= Joe Lovero =

American film director, playwright & screenwriter

Joe Lovero is an American film director, playwright and screenwriter.

==Career==
In 1998, Joe wrote and directed a short film titled Puppet, Love and Mertz. Linda Spear of the NY Times wrote about the journey Joe took making his first film. The film shot in New York City starred Elisabeth Rohm (Law and Order), Ian Lithgow (3rd Rock From The Sun) and Francis Jue (M. Butterfly). It was Joe's first foray into writing and directing and had its premiere at the Tribeca Film Center in New York City.

Joe later directed and co-wrote the short film A Chubby Kid starring his co-writer Mat Young. A Chubby Kid made its debut at the Greenwich Film Festival in 2002 and was selected for several other American film festivals.

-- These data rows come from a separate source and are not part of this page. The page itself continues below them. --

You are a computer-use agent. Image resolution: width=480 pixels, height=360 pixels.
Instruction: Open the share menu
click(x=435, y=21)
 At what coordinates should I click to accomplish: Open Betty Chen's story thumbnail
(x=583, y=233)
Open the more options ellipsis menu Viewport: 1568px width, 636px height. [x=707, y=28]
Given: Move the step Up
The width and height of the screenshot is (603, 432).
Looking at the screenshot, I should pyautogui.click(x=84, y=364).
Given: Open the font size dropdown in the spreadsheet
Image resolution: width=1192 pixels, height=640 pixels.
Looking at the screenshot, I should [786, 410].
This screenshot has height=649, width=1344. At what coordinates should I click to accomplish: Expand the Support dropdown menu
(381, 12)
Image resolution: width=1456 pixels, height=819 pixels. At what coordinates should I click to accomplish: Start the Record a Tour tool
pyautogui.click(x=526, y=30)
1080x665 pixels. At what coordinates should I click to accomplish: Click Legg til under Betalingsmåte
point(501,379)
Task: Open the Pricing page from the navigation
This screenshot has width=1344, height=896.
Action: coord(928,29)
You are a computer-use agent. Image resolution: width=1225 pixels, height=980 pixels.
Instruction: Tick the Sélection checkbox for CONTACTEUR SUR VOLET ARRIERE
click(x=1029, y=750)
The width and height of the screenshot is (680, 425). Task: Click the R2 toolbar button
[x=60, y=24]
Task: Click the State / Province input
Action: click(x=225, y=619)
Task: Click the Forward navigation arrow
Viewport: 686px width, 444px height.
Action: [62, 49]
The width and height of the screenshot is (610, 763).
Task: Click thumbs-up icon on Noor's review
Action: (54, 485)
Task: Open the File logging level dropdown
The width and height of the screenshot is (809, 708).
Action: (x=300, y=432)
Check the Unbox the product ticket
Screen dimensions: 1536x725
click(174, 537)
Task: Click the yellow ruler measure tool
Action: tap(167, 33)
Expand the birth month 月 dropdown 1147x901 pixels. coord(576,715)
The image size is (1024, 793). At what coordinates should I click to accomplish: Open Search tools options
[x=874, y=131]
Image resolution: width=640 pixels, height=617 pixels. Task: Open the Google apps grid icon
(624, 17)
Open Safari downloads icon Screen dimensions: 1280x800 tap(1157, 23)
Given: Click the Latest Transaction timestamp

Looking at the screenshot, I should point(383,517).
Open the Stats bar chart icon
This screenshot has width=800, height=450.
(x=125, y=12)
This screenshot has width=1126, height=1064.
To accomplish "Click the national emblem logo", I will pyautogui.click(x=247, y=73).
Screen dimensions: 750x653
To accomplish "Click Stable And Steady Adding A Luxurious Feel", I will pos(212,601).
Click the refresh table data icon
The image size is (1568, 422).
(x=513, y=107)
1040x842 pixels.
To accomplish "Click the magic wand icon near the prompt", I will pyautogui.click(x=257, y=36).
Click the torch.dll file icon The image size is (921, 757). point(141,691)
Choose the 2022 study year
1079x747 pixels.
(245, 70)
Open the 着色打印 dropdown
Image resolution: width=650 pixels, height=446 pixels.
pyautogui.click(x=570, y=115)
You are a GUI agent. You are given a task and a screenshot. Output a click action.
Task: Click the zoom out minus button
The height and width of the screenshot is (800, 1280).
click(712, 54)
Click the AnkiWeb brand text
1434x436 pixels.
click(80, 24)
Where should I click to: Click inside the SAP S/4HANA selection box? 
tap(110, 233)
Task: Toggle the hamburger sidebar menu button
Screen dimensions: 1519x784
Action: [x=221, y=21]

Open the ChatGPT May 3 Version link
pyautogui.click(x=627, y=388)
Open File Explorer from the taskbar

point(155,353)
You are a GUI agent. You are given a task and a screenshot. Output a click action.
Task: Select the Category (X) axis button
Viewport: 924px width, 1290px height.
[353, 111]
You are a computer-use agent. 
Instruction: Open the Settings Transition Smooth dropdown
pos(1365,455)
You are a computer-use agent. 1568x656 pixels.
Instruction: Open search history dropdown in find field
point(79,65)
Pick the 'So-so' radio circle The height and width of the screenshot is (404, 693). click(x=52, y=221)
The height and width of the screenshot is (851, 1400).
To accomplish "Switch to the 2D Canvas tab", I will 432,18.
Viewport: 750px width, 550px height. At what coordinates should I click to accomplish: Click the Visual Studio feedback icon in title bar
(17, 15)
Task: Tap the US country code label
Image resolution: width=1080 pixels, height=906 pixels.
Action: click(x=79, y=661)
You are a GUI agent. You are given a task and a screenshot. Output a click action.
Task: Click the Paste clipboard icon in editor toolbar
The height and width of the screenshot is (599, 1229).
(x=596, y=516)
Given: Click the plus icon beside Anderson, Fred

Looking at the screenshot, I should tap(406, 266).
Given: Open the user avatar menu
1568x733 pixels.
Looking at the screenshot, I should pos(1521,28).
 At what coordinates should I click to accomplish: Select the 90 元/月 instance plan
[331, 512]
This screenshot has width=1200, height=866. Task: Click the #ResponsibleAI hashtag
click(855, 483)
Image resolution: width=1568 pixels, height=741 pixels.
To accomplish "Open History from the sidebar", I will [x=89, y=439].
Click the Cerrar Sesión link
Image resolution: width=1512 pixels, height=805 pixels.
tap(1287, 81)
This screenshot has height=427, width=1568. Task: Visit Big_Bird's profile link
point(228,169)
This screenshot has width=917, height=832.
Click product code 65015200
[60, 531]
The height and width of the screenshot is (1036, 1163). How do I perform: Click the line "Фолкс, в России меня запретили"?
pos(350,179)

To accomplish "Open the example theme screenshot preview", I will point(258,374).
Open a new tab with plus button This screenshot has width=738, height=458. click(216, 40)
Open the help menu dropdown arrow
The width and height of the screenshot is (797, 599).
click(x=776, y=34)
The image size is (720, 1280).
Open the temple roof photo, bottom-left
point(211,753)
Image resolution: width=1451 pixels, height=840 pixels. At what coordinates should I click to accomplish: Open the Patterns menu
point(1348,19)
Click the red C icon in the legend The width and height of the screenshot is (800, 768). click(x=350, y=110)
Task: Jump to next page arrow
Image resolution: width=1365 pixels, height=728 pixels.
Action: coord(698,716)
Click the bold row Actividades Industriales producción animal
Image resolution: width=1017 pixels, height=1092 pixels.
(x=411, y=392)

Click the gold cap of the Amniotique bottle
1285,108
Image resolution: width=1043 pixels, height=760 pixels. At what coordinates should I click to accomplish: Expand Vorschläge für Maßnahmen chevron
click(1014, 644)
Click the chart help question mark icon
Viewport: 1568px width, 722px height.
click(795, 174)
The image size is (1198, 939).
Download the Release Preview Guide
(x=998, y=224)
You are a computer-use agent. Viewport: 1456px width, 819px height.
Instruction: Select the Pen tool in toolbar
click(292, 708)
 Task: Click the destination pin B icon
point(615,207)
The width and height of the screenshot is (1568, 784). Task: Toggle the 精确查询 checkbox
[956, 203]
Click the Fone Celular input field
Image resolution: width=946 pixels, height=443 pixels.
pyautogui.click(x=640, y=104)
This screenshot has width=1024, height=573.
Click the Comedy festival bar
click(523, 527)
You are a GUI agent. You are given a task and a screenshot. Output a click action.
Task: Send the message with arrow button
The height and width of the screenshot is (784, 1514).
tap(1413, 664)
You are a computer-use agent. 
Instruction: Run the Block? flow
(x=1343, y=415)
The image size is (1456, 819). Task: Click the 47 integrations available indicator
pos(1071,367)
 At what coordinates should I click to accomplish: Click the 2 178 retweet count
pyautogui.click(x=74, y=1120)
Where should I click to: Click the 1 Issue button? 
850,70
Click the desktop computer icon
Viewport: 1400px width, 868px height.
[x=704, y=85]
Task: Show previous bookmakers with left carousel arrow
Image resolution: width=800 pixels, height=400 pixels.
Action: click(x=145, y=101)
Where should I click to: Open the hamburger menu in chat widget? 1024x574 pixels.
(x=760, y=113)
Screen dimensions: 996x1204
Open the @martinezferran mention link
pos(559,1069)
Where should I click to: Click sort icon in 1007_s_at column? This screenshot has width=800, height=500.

In August 2005 he sold his feature length screenplay Book of Leo to Universal Studios. Seann William Scott is attached to star in the film. Marc Platt who produced the film Legally Blonde and the Broadway smash Wicked is producing Book of Leo for Universal Studios. In the August 9, 2005 edition of Variety, Gabe Snyder wrote about Joe's journey from auto insurance rep to Hollywood screenwriter.

===Redrum===
Joe began work on "Redrum - The Unauthorized Musical Parody of The Shining" in 2009. He posted on Craigslist in search of a composer to work with and met eventual Redrum composer Jon Hugo Ungar. It was the first musical either of them had ever written. After several years developing the show, they decided to put their money where their mouths were and record song demos and film a scene from the show to promote the project. They landed three time Tony Award nominee Marc Kudisch to play Jack Torrance in the musical short film produced during the summer of 2013. Released on October 24, 2013, the Redrum teaser video, written and directed by Joe, parodies the scene from the film version of The Shining between Jack and Delbert Grady in The Overlook Hotel's red bathroom. The musical short features the original songs "Correct Them", "You've Turned On My Light" and a tango between Jack & Delbert Grady (played by Max Roll) that was choreographed by Shannon Lewis.